Como um grande contingente dos nossos ouvintes é de assentados (ou acampados) na amazônia, pedi a Rossini que falasse um pouco sobre a situação da reforma agrária e da implementação de políticas públicas que viabilizem esses assentamentos como projetos que desenvolvem a agricultura familiar. Rossini conta que nesse momento a ideia do Incra é qualificar os assentamentos já titulados, porém afirma que a falta de condições operacionais tem impedido o órgão de alcançar essa meta estipulada como prioridade. Ele ressalta que os funcionários que passam em concurso e que vão para a amazônia, costumam ser os primeiros a deixar o órgão, devido às inúmeras especificidades da região e a incapacidade dos funcionários de responder às demandas, dentro da falta de estrutura objetiva e prática para a realização de seu trabalho. Rossini teme que esteja havendo um processo de desmonte do INCRA, já que a ideia é "descentralizar" as atribuições do instituto, através de parcerias com outros órgãos e governos, enfraquecendo ainda mais a instituição, e perdendo muito em qualidade, já que nem sempre esses parceiros terão a expertise e a vivência dos funcionários.

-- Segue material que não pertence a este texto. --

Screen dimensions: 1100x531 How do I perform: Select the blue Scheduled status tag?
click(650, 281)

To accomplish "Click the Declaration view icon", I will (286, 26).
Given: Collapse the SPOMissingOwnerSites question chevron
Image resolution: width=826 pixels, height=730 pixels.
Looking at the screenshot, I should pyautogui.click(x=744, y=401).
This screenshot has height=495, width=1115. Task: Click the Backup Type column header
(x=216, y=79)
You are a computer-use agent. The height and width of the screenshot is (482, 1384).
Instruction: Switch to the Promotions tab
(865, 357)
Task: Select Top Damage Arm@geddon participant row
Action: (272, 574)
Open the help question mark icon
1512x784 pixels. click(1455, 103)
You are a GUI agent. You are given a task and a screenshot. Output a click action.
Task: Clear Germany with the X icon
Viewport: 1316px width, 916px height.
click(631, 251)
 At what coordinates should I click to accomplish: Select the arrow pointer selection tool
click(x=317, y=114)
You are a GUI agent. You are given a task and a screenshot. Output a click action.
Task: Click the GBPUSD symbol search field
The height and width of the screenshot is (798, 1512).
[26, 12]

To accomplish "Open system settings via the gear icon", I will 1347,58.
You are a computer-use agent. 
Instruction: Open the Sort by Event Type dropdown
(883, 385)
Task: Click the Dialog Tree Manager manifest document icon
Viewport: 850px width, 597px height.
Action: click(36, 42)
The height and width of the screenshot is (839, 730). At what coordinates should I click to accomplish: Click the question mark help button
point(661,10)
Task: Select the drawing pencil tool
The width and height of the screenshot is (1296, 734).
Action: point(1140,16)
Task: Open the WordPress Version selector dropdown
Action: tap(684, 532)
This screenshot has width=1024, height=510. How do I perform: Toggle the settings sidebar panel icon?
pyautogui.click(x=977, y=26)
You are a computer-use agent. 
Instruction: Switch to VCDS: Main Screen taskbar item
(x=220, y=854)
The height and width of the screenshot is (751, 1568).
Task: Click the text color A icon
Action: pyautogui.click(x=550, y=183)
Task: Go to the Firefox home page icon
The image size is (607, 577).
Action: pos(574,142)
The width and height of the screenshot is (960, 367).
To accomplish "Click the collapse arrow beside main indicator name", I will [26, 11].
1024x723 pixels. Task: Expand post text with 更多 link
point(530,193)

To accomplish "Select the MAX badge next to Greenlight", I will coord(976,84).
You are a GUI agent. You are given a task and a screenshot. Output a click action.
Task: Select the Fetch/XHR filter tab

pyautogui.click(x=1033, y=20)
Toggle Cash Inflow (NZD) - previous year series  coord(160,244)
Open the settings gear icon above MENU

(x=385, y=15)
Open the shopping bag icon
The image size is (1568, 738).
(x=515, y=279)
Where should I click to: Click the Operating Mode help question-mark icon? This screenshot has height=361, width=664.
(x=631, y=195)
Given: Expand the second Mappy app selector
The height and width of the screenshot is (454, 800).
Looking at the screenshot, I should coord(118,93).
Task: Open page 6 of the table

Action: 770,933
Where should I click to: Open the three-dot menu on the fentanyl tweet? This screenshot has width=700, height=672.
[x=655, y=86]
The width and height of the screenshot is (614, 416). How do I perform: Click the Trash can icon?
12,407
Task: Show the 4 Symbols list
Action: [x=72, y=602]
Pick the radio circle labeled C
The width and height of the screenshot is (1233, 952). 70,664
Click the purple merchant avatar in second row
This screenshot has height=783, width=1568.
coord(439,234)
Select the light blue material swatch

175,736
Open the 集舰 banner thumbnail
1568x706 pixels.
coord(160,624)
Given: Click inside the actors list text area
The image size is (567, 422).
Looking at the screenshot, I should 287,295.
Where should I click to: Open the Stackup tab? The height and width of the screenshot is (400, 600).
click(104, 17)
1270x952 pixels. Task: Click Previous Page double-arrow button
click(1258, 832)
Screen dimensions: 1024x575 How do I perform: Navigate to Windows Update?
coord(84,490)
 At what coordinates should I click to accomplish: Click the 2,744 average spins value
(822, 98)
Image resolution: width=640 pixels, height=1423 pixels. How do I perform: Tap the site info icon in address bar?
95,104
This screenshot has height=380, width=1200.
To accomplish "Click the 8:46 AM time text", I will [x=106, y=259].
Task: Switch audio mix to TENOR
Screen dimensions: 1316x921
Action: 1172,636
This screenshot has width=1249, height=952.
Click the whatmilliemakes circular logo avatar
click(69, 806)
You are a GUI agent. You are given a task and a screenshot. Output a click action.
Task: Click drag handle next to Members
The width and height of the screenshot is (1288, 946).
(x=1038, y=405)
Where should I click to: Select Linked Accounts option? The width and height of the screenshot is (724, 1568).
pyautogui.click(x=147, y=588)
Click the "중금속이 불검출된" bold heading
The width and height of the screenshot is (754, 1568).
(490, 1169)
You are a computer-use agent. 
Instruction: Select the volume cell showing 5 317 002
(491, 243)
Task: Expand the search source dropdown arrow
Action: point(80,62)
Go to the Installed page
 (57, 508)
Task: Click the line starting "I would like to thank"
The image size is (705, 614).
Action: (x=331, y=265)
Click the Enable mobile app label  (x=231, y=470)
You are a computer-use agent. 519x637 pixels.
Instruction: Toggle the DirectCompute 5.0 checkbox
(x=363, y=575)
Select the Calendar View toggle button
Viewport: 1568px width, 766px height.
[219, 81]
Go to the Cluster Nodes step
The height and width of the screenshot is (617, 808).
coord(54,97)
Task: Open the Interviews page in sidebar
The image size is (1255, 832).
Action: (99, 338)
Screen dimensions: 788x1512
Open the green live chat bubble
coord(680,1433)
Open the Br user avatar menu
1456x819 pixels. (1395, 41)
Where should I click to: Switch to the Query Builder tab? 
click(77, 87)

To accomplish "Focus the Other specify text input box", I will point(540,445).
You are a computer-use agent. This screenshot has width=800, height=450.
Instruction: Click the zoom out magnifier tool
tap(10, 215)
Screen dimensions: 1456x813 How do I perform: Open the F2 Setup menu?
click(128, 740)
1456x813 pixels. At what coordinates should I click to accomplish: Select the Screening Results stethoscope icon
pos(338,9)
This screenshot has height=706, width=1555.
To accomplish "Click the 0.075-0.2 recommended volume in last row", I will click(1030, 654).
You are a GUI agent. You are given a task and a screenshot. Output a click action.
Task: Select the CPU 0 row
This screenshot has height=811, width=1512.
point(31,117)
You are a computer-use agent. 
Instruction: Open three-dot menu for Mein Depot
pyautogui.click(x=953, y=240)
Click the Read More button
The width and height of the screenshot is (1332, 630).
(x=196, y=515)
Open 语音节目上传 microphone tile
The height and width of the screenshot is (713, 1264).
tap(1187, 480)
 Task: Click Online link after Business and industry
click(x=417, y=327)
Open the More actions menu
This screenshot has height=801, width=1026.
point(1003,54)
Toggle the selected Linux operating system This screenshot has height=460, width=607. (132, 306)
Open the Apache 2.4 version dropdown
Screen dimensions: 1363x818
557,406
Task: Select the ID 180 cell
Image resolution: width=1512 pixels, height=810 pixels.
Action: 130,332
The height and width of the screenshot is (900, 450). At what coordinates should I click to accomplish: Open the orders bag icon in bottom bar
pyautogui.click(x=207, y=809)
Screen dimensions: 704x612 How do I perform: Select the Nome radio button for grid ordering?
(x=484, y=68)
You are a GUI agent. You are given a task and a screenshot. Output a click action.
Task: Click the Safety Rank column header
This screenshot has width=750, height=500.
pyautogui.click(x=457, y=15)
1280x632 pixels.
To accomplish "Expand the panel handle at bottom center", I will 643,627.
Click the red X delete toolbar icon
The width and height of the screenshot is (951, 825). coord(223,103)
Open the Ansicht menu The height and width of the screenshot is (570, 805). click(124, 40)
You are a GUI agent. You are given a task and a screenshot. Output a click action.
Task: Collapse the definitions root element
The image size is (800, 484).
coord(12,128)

Ele lamenta que essas questões não estejam encontrando espaço para discussão dentro do próprio governo. Que os funcionários gostariam de participar das discussões sobre a Política Nacional de Reforma Agrária, mas que de certa forma, estariam sendo alijados: "tem hora que parece que a gente é invisível."
O antropólogo Roberto Almeida, que trabalha diretamente com as comunidades encerra sua participação falando do aspecto humano vivenciado em seu trabalho:"Nós que trabalhamos com quilombos estamos completamente angustiados, porque é difícil olhar no olho das pessoas e dizer a elas que a coisa não vai andar como o cidadão merece, como o estado deveria trabalhar, por isso a CNASI resolveu soltar essa nota. Essa nota é um grito."